The preaching was the most fascinating part. It began slow and quite. Only a few people were nodding to the message the prophet tried to bring to them. Then the first one started shouting out in agreement. Shortly after more joined in. They lifted up their hands and waved to the prophet. It got very loud as people jumped from their seats in passion and shouted to the preacher. They all looked as if they were in trance, their minds captured by the presence of their God. Suddenly a woman, lets call her Nomthandazo (meaning Prayer) screamed in agony. Her body bent and she fell on the floor. A man came and covered her small body with a red blanket; nobody else seemed to have noticed her fall. That is how caught up they were with their own God in their own minds.

Later, when everything was over and the fallen woman sitting safe on her chair again, Spihwe told me that Nomthandazo had been touched by God´s spirit.

Now I don´t say that I believe that Nomthandazo was touched by God but that her believe is so strong that she faints for her God really fascinated me.


3 thoughts on “Nomthandazo and the township church”

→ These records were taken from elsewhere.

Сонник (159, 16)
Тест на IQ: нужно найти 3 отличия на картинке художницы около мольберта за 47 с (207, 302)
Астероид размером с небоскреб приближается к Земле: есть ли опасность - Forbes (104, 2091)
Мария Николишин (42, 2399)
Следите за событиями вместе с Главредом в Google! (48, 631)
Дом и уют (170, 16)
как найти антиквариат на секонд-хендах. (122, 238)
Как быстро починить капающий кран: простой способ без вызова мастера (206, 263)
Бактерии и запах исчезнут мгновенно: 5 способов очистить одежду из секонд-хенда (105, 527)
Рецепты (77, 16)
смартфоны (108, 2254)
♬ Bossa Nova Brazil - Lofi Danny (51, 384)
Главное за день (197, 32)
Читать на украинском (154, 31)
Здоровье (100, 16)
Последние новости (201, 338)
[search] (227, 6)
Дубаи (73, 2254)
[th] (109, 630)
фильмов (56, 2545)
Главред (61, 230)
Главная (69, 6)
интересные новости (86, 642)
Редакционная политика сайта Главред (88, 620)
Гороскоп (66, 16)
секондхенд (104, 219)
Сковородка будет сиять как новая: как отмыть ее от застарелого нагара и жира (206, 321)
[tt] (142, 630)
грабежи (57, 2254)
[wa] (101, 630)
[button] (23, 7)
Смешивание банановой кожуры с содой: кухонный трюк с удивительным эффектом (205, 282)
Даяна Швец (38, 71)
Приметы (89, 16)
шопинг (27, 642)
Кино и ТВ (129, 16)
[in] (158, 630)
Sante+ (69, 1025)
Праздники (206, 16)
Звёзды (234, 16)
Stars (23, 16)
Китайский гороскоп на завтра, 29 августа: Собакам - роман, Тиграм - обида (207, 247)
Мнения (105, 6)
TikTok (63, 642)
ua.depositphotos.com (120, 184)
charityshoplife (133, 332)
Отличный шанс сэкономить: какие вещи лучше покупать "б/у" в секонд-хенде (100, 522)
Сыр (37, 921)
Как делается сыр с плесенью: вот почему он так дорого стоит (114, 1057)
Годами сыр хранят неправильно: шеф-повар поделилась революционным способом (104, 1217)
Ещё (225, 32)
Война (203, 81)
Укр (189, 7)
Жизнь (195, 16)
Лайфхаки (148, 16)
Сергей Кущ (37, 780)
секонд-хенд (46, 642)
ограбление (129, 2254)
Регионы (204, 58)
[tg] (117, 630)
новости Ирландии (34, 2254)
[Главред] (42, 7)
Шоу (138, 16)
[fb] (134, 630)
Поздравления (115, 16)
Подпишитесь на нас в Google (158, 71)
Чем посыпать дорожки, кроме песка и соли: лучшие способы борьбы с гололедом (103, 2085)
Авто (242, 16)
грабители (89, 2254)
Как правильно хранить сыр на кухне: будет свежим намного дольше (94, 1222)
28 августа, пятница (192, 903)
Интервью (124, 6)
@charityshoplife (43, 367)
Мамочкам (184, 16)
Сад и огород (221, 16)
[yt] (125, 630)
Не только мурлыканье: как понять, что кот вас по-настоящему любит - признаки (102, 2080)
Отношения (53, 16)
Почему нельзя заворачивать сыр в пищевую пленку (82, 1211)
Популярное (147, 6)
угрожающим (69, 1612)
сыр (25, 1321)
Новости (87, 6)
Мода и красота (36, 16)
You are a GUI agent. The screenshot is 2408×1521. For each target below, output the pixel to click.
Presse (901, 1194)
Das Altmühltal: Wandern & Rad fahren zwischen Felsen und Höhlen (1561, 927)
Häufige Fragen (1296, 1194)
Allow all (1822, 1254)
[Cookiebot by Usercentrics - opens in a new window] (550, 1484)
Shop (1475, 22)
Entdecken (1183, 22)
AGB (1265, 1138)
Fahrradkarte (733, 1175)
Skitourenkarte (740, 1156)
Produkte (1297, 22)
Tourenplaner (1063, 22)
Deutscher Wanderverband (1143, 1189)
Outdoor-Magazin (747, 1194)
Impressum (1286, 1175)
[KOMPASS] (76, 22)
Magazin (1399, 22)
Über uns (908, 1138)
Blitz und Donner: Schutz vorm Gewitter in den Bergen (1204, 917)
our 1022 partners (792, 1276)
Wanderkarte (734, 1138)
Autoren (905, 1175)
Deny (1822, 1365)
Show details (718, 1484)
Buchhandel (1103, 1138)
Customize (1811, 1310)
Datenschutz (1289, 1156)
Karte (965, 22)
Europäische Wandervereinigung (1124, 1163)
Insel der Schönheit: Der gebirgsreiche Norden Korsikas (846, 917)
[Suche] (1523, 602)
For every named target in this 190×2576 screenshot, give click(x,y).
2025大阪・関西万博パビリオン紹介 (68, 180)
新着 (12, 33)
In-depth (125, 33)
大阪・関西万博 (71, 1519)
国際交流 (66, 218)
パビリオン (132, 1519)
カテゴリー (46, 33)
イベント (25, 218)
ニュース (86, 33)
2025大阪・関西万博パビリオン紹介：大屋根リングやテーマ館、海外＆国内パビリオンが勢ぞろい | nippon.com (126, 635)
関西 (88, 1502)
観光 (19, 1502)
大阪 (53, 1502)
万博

  1. I was the wife of an Episcopal (Anglican) clergyman in the United States for many years, and at one point in his ministry he was an “interim,” which meant he went around to different churches and filled in while they were waiting to call a new rector. The Episcopal churches in the United States can be very different from one another – some are staid and stuffy, some very charismatic. Our children were young at the time. I remember that at one church we had a lot of elderly people, and one gentleman fainted during church. Everyone was afraid he had had a heart attack or a stroke, so it was quite dramatic, and my daughter was much affected by this. Then at the next church, people were regularly “slain in the spirit.” The first time this happened, my daughter said “Mommy, what’s wrong? is so-and-so sick?” No, I told her. She’s just praying. There was a moment of silence, and then my daughter asked, nervously “Do I have to pray like that?” No, I told her. You can talk to God in any way you wish. As it happens, she’s now a candidate for the ministry herself. So I guess I gave her good advice.

    Liked by 1 person

    1. I asked myself exactly the same question as your daughter when that woman fainted. I always find the thoughts and questions that children have very interesting, as they are always very logical in a way an older person would never think.
      Thank you for that little story.